An iconic image from those chaotic days came from the evacuation of the convention center: a weak and bruised elderly woman being wheeled away from the scene in her wheelchair, clutching the hand of a 5-year-old girl.

Nita LaGarde was 89, not 105, as the initial reports noted — and still claimed by some websites to this day. She had lived in the Ninth Ward, an area of New Orleans which was among the worst affected, and was accompanied by her longtime neighbors: Earnestine Dangerfield, 60, and Tanisha Belvin, Ms. Dangerfield’s 5-year-old granddaughter, who has lived with her all her life.

Ms. LaGarde had refused to leave New Orleans as the hurricane approached because she was injured during a previous evacuation. The three instead took refuge in a nearby two-story house, and eventually the roof, where Ms. Dangerfield tied herself to the others with an orange extension cord to keep them from falling off, from which they were rescued to the convention center. On 3rd September 2005 — four days after Katrina made landfall — they were evacuated from the Convention Center, the moment captured by Eric Gay above.

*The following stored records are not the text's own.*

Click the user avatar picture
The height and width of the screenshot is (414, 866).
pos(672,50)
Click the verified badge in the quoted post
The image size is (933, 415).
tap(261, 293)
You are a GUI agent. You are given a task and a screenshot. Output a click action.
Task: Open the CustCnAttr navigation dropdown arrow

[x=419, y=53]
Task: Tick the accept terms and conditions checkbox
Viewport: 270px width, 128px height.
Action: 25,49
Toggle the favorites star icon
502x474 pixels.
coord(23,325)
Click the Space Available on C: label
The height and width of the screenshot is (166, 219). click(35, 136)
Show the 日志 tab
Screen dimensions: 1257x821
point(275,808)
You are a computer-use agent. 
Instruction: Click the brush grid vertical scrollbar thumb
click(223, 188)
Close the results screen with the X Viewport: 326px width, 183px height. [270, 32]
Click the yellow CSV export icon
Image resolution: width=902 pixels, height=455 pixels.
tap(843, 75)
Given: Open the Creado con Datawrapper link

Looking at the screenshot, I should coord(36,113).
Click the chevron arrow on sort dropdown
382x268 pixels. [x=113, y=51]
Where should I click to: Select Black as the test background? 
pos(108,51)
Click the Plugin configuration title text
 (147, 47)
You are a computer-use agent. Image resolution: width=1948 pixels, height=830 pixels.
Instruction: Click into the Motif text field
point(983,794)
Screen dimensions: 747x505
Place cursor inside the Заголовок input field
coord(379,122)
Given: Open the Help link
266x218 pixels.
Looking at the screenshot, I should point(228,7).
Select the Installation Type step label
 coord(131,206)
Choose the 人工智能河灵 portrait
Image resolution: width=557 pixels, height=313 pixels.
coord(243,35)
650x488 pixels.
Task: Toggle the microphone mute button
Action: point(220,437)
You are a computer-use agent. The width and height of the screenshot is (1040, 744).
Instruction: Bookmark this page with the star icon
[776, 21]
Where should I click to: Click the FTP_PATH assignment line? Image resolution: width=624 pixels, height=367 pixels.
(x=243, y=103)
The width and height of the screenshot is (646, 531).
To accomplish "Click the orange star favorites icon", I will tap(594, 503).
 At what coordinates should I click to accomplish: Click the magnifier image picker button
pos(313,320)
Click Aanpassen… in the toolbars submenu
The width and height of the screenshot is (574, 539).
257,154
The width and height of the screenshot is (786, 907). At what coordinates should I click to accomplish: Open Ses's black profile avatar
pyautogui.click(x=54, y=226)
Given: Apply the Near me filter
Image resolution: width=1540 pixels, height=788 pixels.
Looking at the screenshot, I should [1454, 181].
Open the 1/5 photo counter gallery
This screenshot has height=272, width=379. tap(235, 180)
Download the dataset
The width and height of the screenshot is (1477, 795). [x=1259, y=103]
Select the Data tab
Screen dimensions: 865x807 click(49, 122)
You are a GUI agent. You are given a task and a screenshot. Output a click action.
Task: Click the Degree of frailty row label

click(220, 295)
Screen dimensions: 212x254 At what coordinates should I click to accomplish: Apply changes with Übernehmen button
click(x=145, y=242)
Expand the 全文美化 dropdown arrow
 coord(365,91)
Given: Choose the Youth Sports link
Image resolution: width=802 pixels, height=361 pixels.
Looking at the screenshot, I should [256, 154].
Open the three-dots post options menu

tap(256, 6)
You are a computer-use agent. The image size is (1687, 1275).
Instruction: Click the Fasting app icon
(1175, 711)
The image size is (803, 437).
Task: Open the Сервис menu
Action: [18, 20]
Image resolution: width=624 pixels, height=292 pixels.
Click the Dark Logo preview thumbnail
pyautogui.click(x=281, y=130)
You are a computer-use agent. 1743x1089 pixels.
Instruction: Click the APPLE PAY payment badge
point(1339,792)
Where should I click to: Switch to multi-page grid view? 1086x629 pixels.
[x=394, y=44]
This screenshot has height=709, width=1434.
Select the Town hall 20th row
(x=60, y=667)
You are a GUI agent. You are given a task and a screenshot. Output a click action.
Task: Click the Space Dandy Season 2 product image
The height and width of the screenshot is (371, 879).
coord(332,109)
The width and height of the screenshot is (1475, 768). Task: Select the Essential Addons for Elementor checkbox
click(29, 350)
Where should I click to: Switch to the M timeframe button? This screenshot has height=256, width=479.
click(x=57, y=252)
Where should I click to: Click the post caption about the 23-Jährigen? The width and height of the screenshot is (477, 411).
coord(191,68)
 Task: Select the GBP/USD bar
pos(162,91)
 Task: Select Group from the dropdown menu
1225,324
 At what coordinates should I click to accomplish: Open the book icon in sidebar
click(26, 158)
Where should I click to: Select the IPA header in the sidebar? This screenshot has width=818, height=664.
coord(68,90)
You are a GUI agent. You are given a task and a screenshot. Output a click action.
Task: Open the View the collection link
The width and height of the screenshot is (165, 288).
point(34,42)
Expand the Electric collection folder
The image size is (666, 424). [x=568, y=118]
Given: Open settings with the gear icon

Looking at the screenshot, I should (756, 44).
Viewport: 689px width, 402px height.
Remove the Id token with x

Gay arrived in New Orleans from San Antonio while it was still considered a category 3 hurricane. He stayed at a hotel in the French Quarter, asking for a room on a higher floor in the event of flooding, taking photos of businesses boarding up their windows, and evacuees at the Superdome. He recalled his photo above as, “It was a sweet moment. Kind of uplifting despite the whole ordeal” and the struggle of getting his photos transmitted to New York for distribution from a city where land phones were down and cell phones did not work.